Slowly Storm ventures out of what I am assuming is Forge’s spare bedroom wearing a swimsuit, she see’s Forge swimming and she asks to get in for a swim herself. She then learns that Forge’s right leg is prosthetic. Storm starts to warm to Forge’s plan to help her adjust to a more human life and she joins him for dinner, wearing a pink shoulderless dress that provokes a shocked reaction from her host. (Do we ask how he knew the size? It’s very well fitted. No we’ll leave it.) Embarassed, Storm changes into dungarees and the two enjoy some wine. By this point, it’s clear they both have feelings for eachother. This sounds like a nice love story starting doesn’t it? Well this is Claremont’s X-Men and we can’t have nice things.

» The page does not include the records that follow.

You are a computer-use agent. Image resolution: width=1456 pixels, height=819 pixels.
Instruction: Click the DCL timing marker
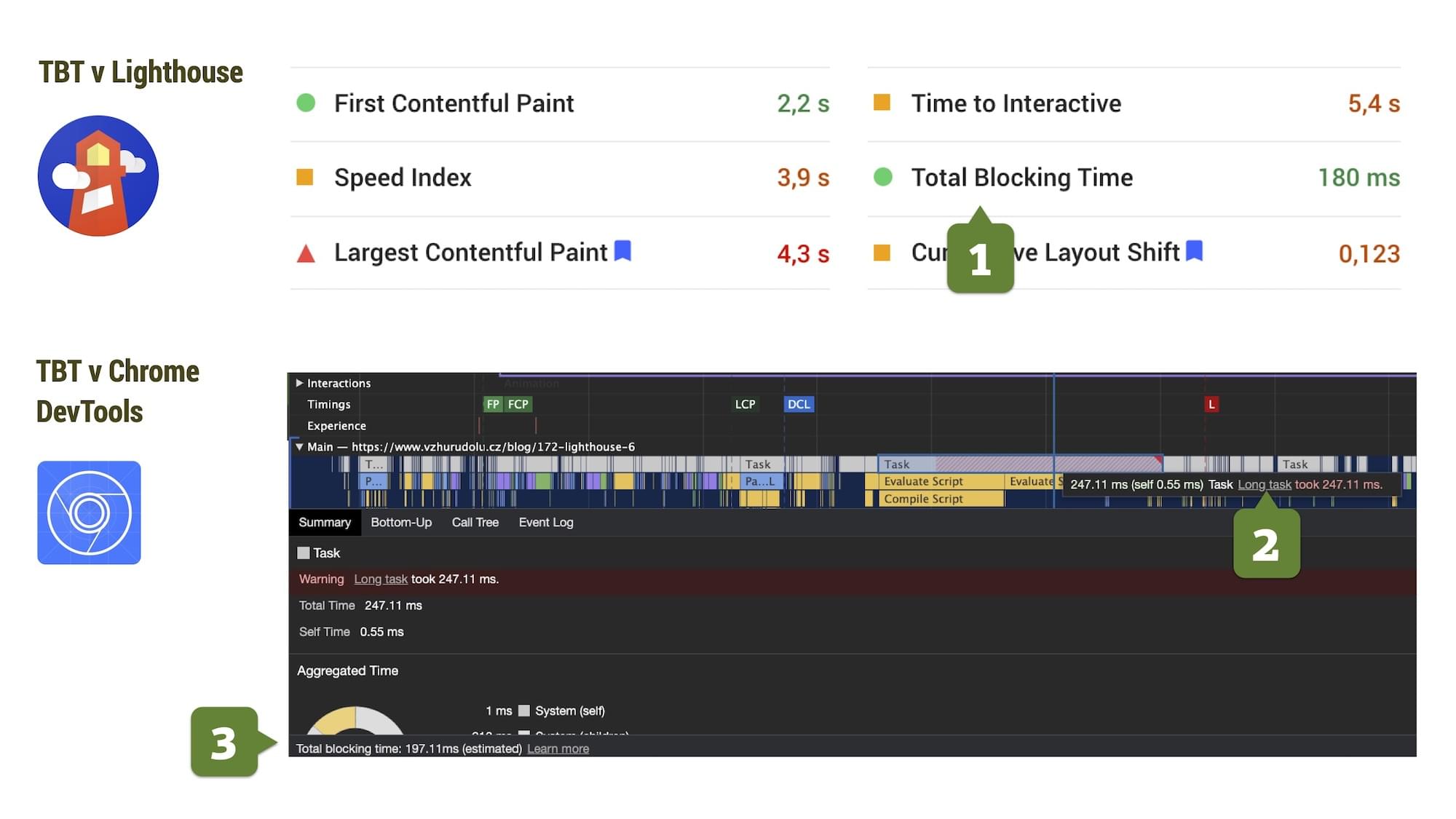[x=799, y=404]
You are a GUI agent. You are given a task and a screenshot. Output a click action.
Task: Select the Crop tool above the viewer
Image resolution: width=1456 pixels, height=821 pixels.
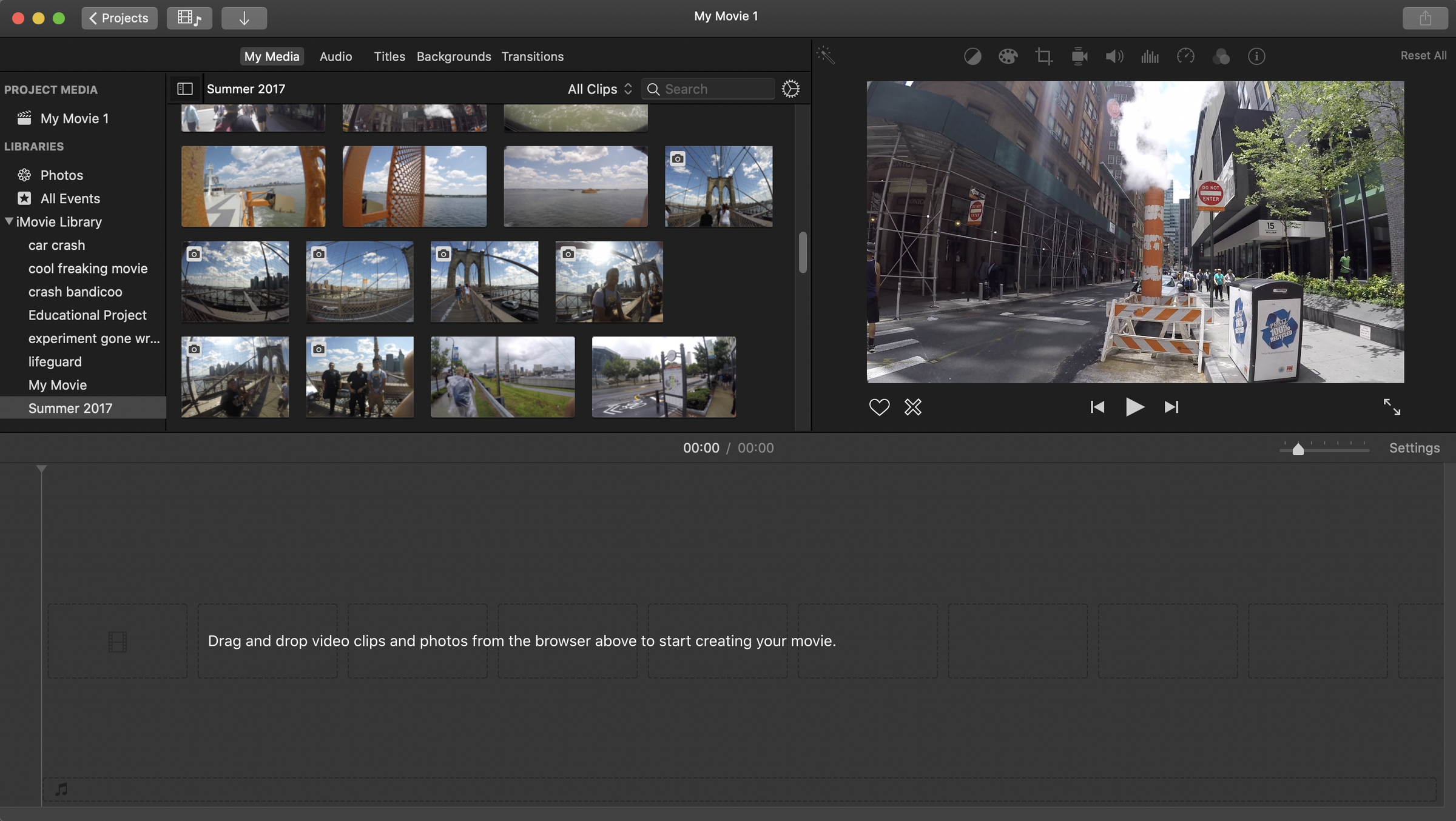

We have some subplot scenes with Rogue staying with Val Cooper a federal agent who is attacked by a Dire Wraith (from the Rom series) who were becoming a bigger deal at Marvel. We also have Professor X talking about being unable to find Storm with Nightcrawler.

Then Storm picks up the phone to call the Professor, but overhears a call between Forge and nobody’s favourite Fed Henry Peter Gyrich. During this call she learns that Forge created the weapon that has essentially crippled her. Betrayed, terrified and heartbroken, Storm attacks Forge, when the dust clears she leaves. Telling him, that powers or not, she will fly again.

Notes: For a comic series/franchise based on high-concept action, it’s amazing how many of their best issues are smaller character pieces. Here we get a completely believable and complex love story in a single comic. Forge, the maker of technology and artificial things is so hopelessly lost when it comes to Storm, who even without her powers is a force of nature. Storm is vulnerable and is caught up in the kindness of this man, who walks her through the reawakening of her humanity. This is a woman who was considered a goddess and is now dressing to impress  a man. To see them growing together, knowing that this is going to end badly is effecting. Claremont knows these characters well and paces it effortlessly.

The art is fantastic as well, the colours are not muted, but not garish and Smith’s pencils make it look very not like a X-book, but still very recogniseable.

This is a beautifully written and drawn comic that is worth reading both as part of the X-Men and as a single issue.